▶ _What you will do_:
(A) Check each statement against the contract excerpt and answer yes or no, quoting the exact words of the excerpt that decide it. (i) Each party bears its own costs of negotiating and preparing the Agreement. (ii) Waiving one provision of the Agreement also waives any similar provision. (iii) The Agreement may not be signed by facsimile.
(B) Carry on the contract excerpt, starting right after its last sentence.

▶ _Document text_:
# # # #

Selling Parties and Buyer each agree to indemnify and hold harmless one another
against any loss, liability, damage, cost, claim, or expense (including, without
limitation, attorneys' fees and costs) incurred by reason of any brokerage,
commission, or finder's fee alleged to be payable because of any act, omission,
or statement of the indemnifying party.

                  10.2  Expenses And Escrow Costs. Each of the parties shall pay
their own costs and expenses incurred or to be incurred by it in negotiating and
preparing this Agreement and in closing and carrying out the transactions
contemplated by this Agreement.



                                   ARTICLE XI

                                  Miscellaneous

                  11.1  Headings. The subject headings of the sections and
subsections of this Agreement are included for purposes of convenience only, and
shall not affect the construction or interpretation of any of its provisions.

                  11.2  Integration; Modification; Waiver. This Agreement,
including all exhibits (all of which are incorporated into the Agreement),
constitutes and contains the entire agreement and understanding concerning the
subject matter between the parties, sets forth all inducements made by any party
to any other party with respect to any of the subject


                                       23
<PAGE>


matter, and supersedes and replaces all prior and contemporaneous negotiations,
proposed agreements or agreements, whether written or oral. Each of the parties
acknowledges to each of the other parties that no other party nor any agent or
attorney of any other party has made any promise, representation or warranty
whatsoever, express or implied, written or oral, not contained herein concerning
the subject matter hereof to induce it to execute this Agreement, and each of
the parties acknowledges that it has not executed this Agreement in reliance on
any promise, representation or warranty not contained herein. No supplement,
modification, or amendment of this Agreement shall be binding unless executed in
writing by all the parties. No waiver of any of the provisions of this Agreement
shall be deemed, or shall constitute, a waiver of any other provision, whether
or not similar, nor shall any waiver constitute a continuing waiver. No waiver
shall be binding unless executed in writing by the party making the waiver.

                  11.3  Counterparts; Fax Signatures. This Agreement may be
executed in one or more counterparts, each of which shall be deemed an original,
but all of which together shall constitute one and the same instrument. This
Agreement may be executed using facsimile signatures, each of which shall be
deemed an original.

# # # #

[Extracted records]
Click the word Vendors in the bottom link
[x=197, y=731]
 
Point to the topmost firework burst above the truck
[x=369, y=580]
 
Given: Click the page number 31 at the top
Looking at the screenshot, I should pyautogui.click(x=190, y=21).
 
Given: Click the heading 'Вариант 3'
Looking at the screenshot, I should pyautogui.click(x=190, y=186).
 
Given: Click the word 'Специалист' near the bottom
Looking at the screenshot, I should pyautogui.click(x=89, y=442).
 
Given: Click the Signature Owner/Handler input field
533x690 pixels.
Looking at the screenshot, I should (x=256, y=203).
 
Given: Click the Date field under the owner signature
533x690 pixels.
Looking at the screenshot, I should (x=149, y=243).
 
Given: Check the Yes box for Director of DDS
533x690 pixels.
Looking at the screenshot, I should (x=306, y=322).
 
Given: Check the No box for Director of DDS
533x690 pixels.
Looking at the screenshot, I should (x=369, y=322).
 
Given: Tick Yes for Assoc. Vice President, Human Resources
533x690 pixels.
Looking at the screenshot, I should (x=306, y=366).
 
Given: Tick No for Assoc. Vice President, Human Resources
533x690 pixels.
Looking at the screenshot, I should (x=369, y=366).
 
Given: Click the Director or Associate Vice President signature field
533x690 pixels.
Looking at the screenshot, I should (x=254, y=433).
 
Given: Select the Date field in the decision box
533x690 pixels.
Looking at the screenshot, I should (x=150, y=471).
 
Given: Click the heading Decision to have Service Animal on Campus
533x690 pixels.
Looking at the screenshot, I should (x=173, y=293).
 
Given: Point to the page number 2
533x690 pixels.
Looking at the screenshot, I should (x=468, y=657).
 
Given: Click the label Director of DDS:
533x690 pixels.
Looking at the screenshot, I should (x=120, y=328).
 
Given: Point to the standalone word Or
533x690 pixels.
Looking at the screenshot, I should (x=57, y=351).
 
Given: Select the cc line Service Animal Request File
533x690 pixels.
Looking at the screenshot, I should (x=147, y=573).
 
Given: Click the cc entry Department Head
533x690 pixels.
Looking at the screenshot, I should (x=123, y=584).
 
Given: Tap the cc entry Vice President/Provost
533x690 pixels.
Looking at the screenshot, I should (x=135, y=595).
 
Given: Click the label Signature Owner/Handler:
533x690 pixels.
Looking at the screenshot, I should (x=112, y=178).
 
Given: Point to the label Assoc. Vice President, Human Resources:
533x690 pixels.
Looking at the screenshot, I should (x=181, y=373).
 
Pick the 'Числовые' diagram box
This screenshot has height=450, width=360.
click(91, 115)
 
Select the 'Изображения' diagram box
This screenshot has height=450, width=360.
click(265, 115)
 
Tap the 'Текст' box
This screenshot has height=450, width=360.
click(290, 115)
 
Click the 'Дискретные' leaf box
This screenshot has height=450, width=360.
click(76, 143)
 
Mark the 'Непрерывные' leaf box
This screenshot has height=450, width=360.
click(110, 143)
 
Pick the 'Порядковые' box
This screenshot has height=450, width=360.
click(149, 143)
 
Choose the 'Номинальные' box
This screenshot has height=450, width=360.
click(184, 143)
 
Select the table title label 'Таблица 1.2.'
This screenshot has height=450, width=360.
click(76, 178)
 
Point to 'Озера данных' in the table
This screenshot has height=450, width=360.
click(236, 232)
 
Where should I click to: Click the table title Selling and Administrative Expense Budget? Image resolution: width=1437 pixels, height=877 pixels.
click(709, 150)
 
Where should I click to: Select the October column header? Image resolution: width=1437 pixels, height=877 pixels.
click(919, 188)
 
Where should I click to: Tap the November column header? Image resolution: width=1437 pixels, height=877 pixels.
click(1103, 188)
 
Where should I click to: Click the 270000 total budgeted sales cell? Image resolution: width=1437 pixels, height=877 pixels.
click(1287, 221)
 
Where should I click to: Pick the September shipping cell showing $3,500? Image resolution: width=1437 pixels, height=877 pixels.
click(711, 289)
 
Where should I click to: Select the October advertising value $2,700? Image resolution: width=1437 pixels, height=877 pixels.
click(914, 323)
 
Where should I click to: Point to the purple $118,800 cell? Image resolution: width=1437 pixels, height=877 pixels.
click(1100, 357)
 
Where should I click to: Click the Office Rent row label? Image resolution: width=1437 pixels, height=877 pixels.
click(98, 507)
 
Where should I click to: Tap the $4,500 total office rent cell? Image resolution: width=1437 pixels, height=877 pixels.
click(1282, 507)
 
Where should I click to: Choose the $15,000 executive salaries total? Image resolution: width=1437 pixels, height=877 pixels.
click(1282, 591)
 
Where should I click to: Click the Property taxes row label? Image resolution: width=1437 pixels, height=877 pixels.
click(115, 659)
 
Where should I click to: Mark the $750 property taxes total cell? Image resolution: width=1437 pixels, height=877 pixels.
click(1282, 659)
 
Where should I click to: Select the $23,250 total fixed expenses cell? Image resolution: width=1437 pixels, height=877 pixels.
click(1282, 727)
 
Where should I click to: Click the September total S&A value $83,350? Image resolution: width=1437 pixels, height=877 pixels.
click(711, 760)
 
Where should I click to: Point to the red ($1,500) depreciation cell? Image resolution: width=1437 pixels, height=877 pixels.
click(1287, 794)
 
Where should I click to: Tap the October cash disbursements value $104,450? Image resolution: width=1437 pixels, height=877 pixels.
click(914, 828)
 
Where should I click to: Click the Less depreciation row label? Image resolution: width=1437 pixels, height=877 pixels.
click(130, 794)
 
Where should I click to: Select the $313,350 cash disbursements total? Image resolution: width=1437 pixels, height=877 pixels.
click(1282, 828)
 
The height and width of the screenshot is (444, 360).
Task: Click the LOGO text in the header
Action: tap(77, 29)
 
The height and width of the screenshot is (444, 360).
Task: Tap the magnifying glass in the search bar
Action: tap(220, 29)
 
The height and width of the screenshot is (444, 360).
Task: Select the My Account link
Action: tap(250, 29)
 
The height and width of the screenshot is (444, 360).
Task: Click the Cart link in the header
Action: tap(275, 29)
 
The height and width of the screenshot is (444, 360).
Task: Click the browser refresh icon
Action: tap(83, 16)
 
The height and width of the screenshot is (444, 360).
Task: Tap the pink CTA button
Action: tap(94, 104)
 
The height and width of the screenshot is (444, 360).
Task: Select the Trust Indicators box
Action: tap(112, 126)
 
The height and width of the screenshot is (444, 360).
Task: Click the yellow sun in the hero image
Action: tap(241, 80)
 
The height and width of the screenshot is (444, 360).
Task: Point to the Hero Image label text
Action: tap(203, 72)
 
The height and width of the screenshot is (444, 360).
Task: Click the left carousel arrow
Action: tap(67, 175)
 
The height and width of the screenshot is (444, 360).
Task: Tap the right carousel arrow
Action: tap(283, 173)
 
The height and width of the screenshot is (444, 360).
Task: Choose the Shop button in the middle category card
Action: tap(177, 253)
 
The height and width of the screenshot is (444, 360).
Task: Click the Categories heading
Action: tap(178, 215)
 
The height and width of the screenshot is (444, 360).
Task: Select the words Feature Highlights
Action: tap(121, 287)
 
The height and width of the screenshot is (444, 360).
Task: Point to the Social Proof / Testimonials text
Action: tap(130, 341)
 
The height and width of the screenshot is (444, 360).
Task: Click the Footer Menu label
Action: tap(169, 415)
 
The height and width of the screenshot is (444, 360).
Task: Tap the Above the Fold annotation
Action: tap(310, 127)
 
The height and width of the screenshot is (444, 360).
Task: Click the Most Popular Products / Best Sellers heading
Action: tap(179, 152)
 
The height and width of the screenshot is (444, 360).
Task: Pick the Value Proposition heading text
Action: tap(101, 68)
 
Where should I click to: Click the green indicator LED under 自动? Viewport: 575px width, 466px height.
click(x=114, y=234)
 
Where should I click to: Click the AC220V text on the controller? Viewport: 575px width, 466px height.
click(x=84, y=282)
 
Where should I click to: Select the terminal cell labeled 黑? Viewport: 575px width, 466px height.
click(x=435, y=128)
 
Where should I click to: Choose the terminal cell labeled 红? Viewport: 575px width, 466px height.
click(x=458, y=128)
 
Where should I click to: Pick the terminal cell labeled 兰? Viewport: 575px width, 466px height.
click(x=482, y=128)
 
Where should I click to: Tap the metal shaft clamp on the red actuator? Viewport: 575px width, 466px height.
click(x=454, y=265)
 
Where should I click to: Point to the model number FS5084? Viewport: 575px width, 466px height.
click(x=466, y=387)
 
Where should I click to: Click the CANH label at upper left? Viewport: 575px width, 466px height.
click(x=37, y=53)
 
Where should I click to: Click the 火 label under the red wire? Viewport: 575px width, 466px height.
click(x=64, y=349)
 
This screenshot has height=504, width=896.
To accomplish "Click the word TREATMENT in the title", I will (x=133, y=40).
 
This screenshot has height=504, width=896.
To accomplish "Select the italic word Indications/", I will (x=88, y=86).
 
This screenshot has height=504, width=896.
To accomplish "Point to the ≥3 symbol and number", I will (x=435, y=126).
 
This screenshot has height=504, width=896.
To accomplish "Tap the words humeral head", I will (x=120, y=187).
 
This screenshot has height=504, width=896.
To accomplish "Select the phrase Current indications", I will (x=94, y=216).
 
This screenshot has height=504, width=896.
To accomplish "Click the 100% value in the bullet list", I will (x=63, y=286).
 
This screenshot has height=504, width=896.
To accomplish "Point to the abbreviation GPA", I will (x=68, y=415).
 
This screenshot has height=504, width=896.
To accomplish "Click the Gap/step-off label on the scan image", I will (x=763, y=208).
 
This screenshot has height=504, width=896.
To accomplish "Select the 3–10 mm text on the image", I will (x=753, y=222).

# # # #

▶ _Outputs_:
(A)
(i) Yes: "Each of the parties shall pay their own costs and expenses incurred or to be incurred by it in negotiating and preparing this Agreement"
(ii) No: "No waiver of any of the provisions of this Agreement shall be deemed, or shall constitute, a waiver of any other provision, whether or not similar"
(iii) No: "This Agreement may be executed using facsimile signatures, each of which shall be deemed an original."

(B)
                  11.4  Parties in Interest. Nothing in this Agreement, whether
express or implied, is intended to confer any rights or remedies under or by
reason of this Agreement on any persons other than the parties to it and their
respective successors and assigns, nor is anything in this Agreement intended to
relieve or discharge the obligation or liability of any third persons to any
party to this Agreement, nor shall any provision give any third persons any
right of subrogation or action over or against any party to this Agreement.

                  11.5  Assignment. This Agreement shall be binding on, and
shall inure to the benefit of, the parties to it and their respective heirs,
legal representatives, successors, and assigns.

                  11.6  Arbitration. All controversies arising out of or
relating to this Agreement or any related instruments shall be resolved
exclusively by submission to final and binding arbitration at the offices of
JAMS/Endispute in Orange County, California. The final decision of the
arbitrator shall be binding on the parties and shall not be subject to appellate
review. In any arbitration proceedings, the parties shall be entitled to employ
all methods of discovery permitted to litigants in a civil lawsuit under the
1986 Discovery Act. Notwithstanding the foregoing, the parties shall be entitled
to obtain equitable relief, such as by temporary restraining order or
injunction, in State or Federal Court to prevent any violation of any of the
covenants, conditions or provisions contained in this Agreement. Such remedies
shall be in addition to all other remedies available to the parties including,
but not limited to, the right to recover any and all monetary damages that may
be sustained as a result of another party's breach.

                  11.7  Specific Performance and Waiver of Rescission Rights.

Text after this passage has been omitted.